I think this should only be called when revoked is true, otherwise
this will be calling move_notify on the already revoked dmabuf
attachments.
> +                       dma_resv_unlock(priv->dmabuf->resv);
> +               }
> +               dma_buf_put(priv->dmabuf);
> +       }
> +}
> +
> +void vfio_pci_dma_buf_cleanup(struct vfio_pci_core_device *vdev)
> +{
> +       struct vfio_pci_dma_buf *priv;
> +       struct vfio_pci_dma_buf *tmp;
> +
> +       down_write(&vdev->memory_lock);
> +       list_for_each_entry_safe(priv, tmp, &vdev->dmabufs, dmabufs_elm) {
> +               if (!get_file_active(&priv->dmabuf->file))
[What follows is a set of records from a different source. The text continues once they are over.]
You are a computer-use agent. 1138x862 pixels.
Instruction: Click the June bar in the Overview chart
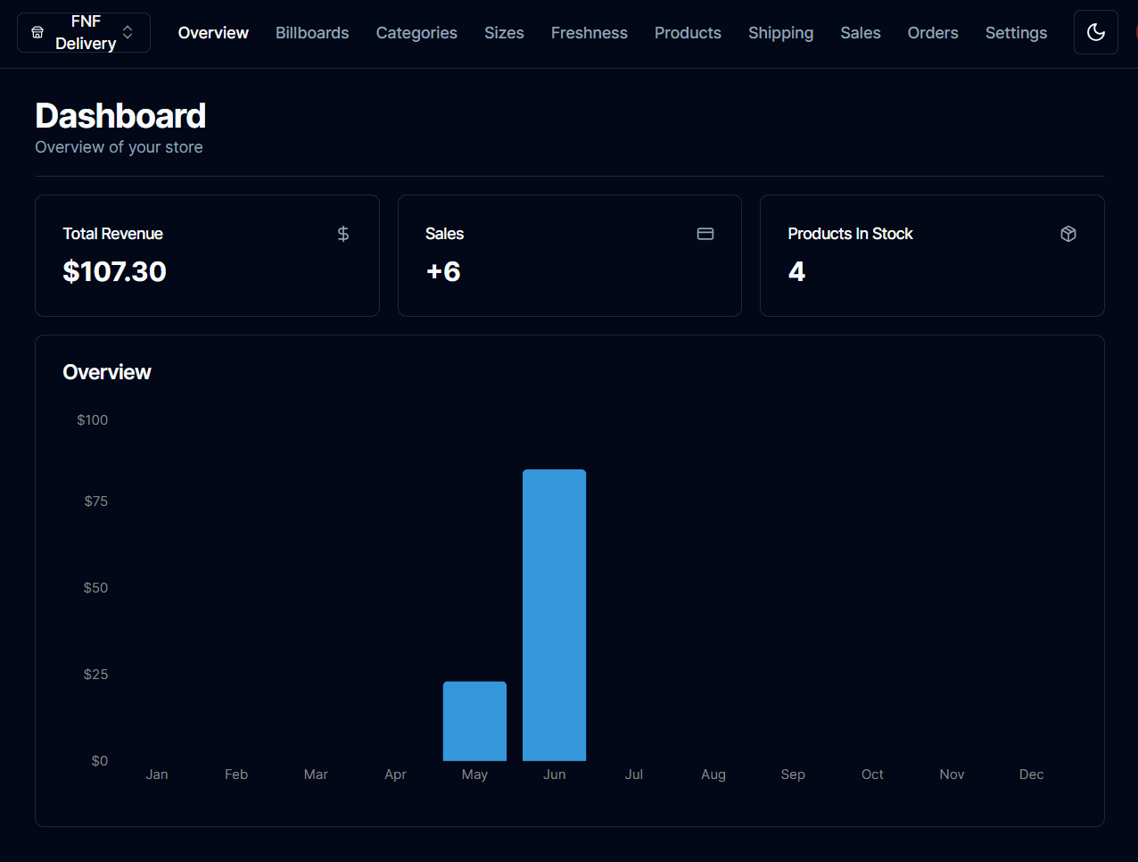[554, 614]
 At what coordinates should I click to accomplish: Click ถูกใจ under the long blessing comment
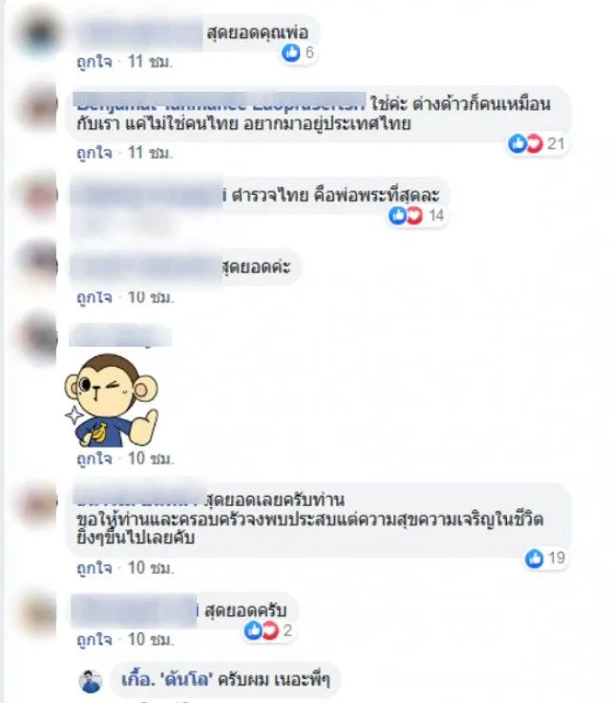[x=95, y=568]
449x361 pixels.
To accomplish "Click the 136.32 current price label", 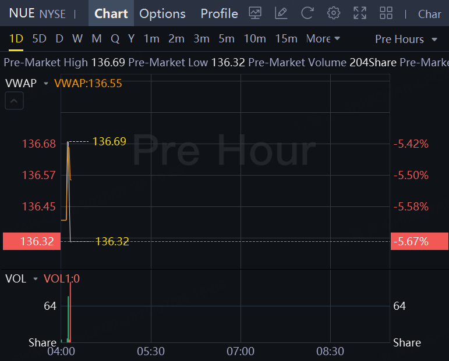I will point(29,241).
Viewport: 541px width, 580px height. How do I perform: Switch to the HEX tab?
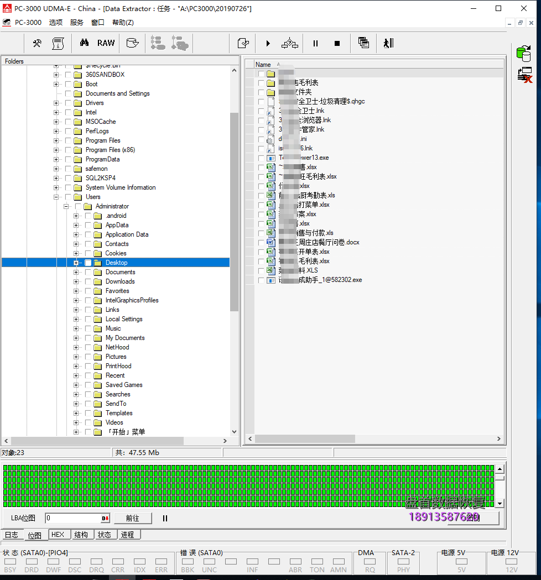58,535
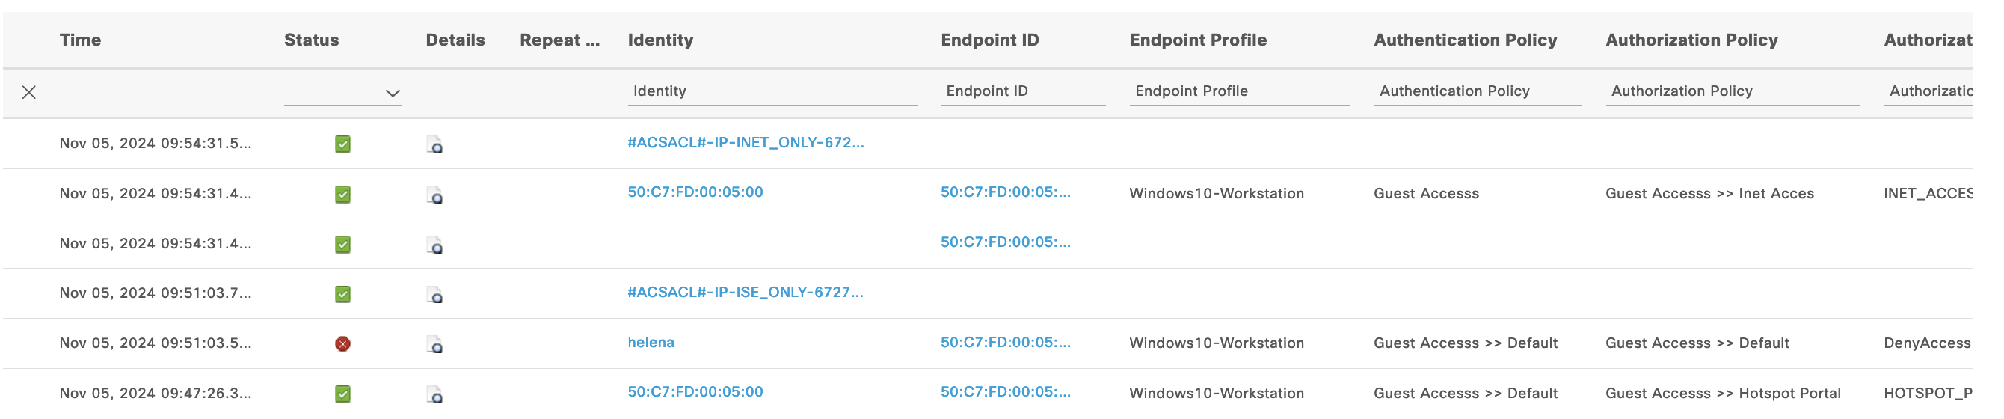
Task: Click the Authorization Policy column header
Action: click(1691, 40)
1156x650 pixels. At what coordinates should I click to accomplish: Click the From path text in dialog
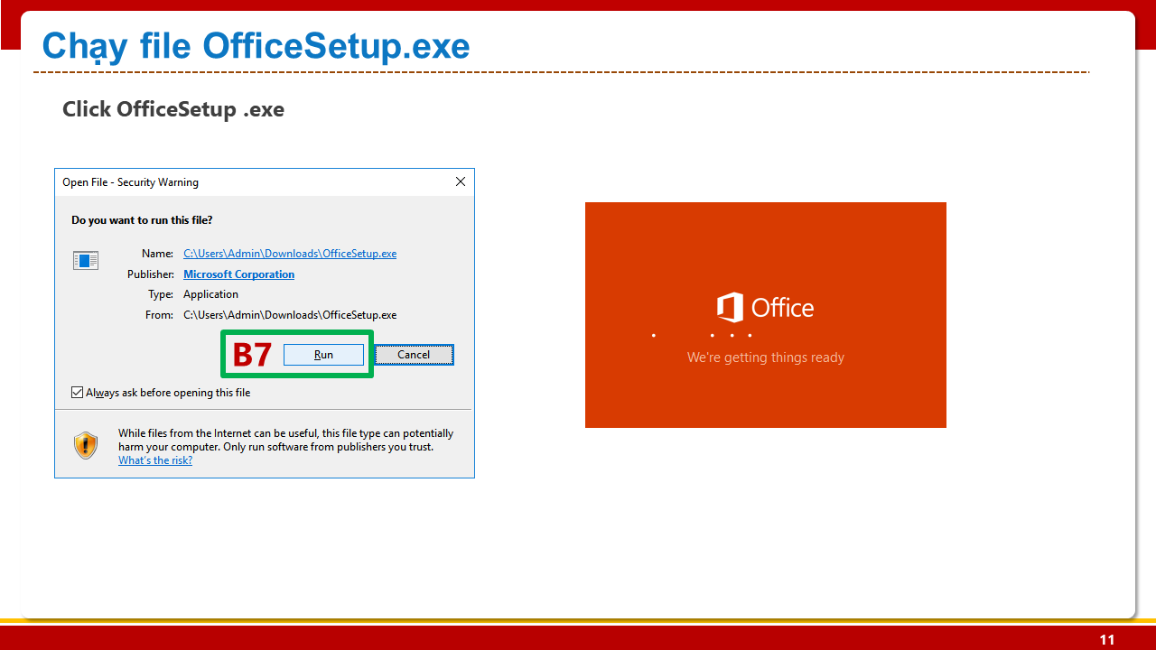(290, 315)
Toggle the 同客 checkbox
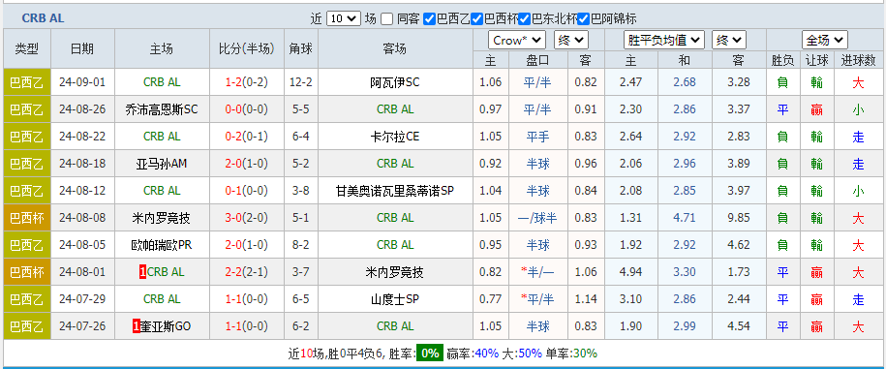 click(x=387, y=19)
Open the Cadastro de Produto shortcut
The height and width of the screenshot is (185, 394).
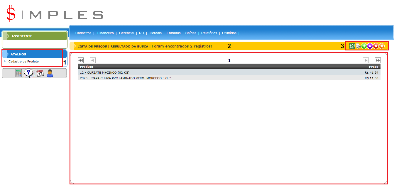click(23, 62)
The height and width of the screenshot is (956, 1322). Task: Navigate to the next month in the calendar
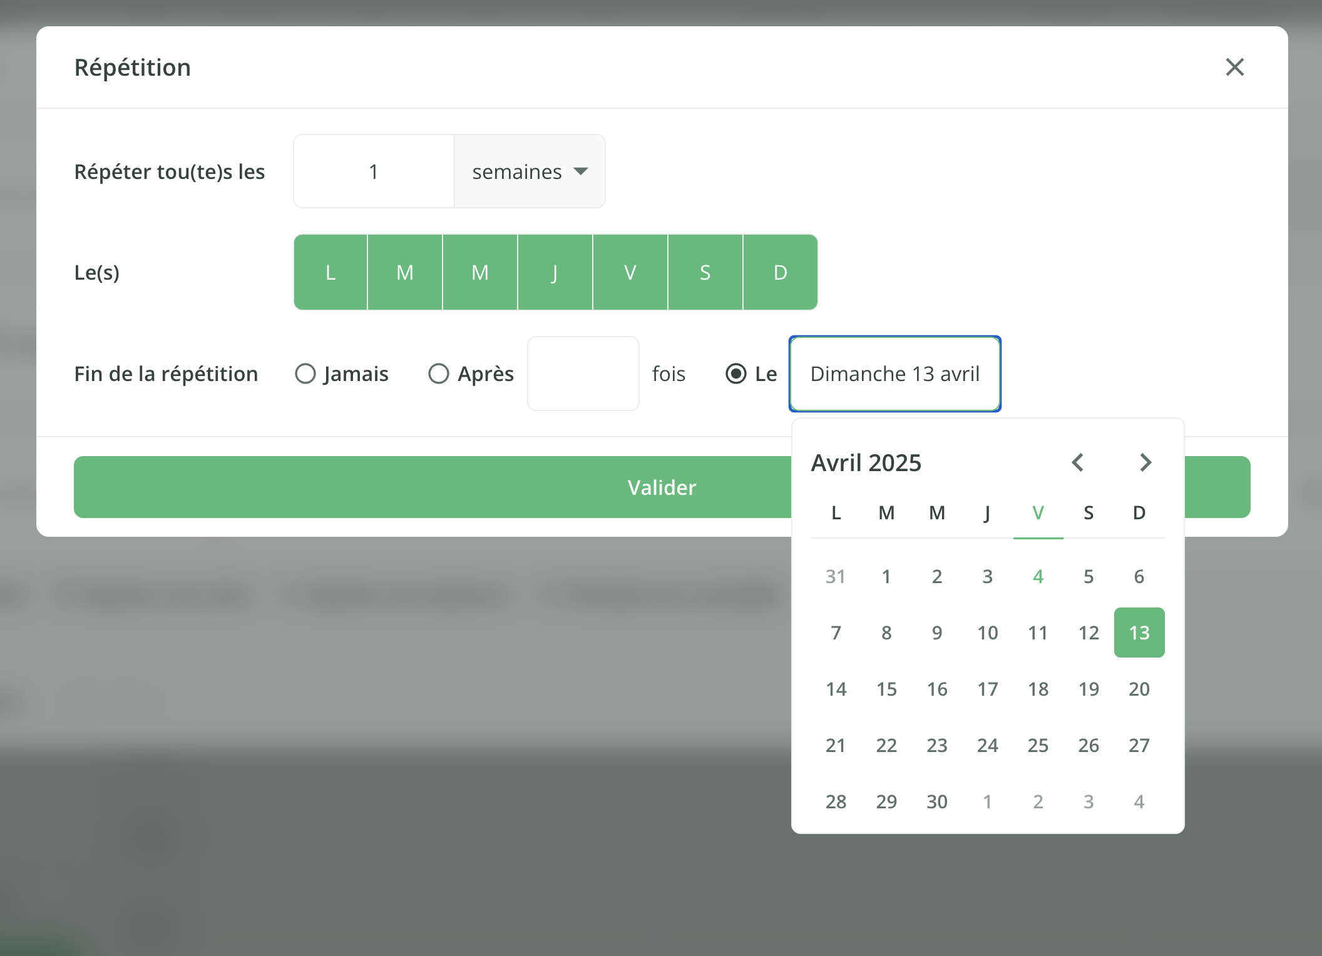pyautogui.click(x=1145, y=462)
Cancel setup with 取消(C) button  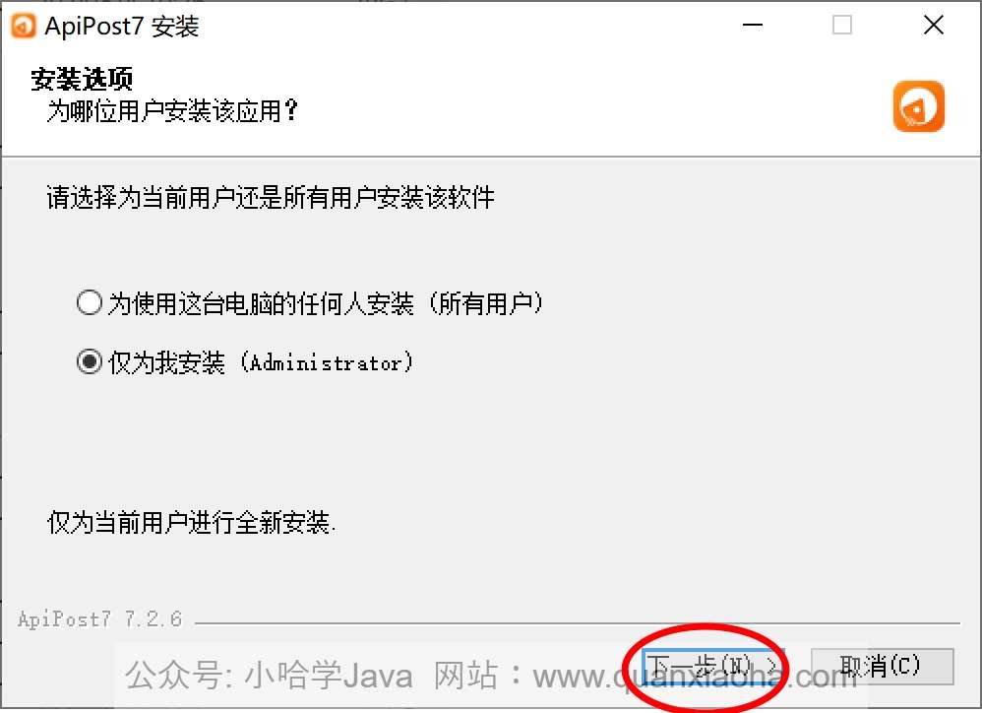882,666
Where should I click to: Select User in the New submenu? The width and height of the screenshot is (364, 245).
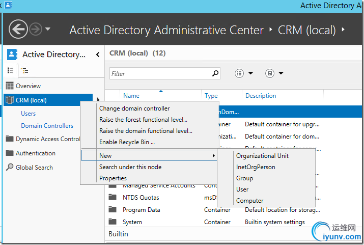pyautogui.click(x=242, y=189)
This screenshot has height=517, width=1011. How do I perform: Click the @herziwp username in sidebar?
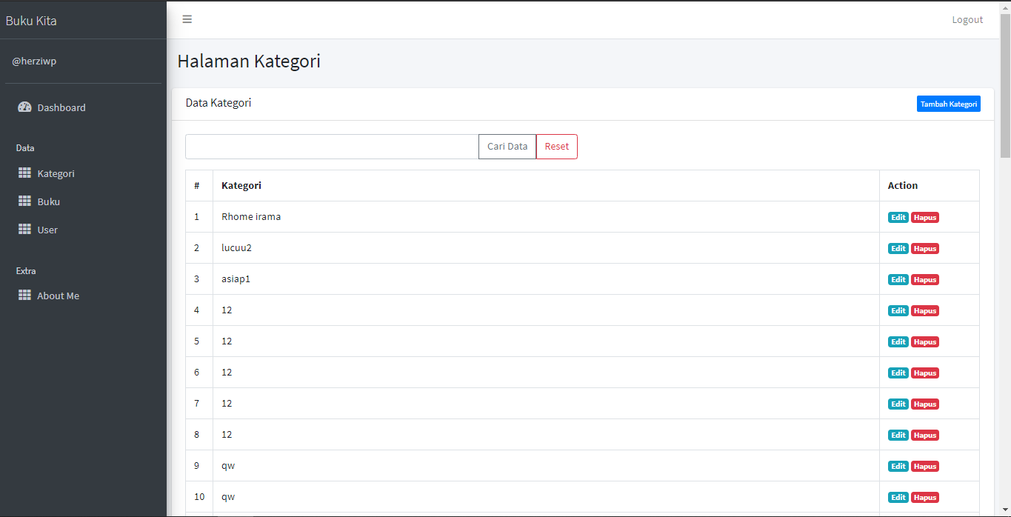pyautogui.click(x=34, y=61)
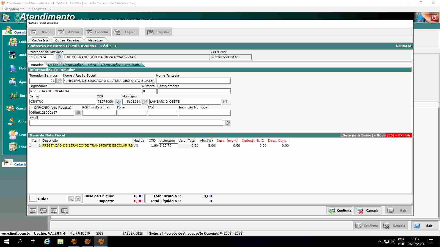Click the Município search magnifier icon
This screenshot has height=247, width=440.
tap(145, 102)
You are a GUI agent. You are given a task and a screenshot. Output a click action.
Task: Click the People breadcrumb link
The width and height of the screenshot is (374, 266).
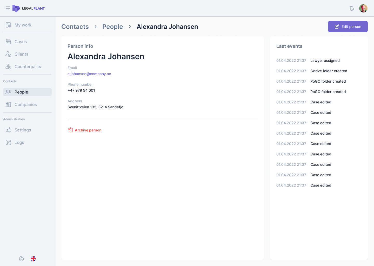pyautogui.click(x=112, y=27)
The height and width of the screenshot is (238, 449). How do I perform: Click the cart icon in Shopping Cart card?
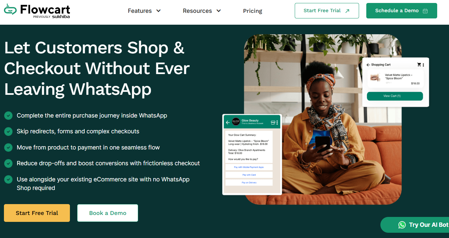coord(419,65)

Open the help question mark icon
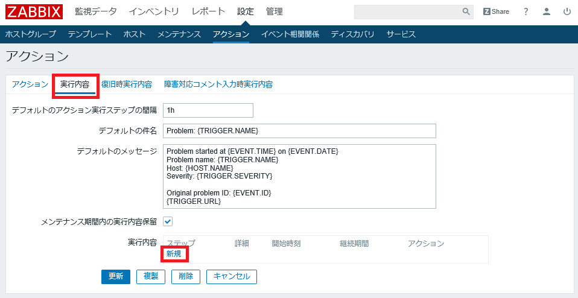click(x=526, y=11)
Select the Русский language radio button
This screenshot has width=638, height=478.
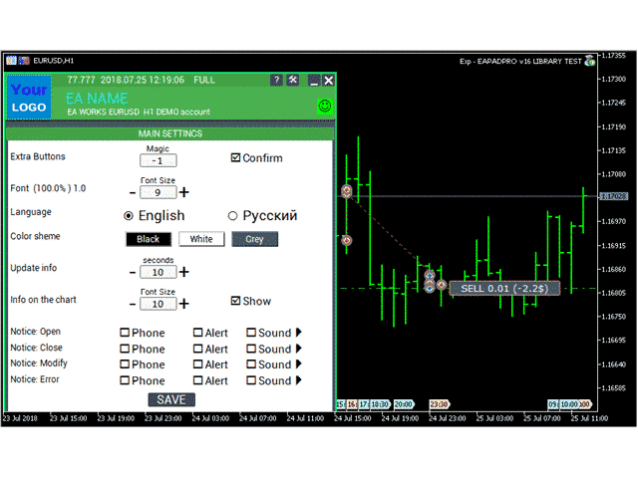pyautogui.click(x=233, y=215)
> +                       continue;
> +
> +               dma_resv_lock(priv->dmabuf->resv, NULL);
> +               list_del_init(&priv->dmabufs_elm);
> +               priv->vdev = NULL;
> +               priv->revoked = true;
> +               dma_buf_move_notify(priv->dmabuf);
> +               dma_resv_unlock(priv->dmabuf->resv);
> +               vfio_device_put_registration(&vdev->vdev);
> +               dma_buf_put(priv->dmabuf);
> +       }
> +       up_write(&vdev->memory_lock);
> +}
> diff --git a/drivers/vfio/pci/vfio_pci_priv.h b/drivers/vfio/pci/vfio_pci_priv.h
> index a9972eacb293..28a405f8b97c 100644
> --- a/drivers/vfio/pci/vfio_pci_priv.h
> +++ b/drivers/vfio/pci/vfio_pci_priv.h
> @@ -107,4 +107,27 @@ static inline bool vfio_pci_is_vga(struct pci_dev *pdev)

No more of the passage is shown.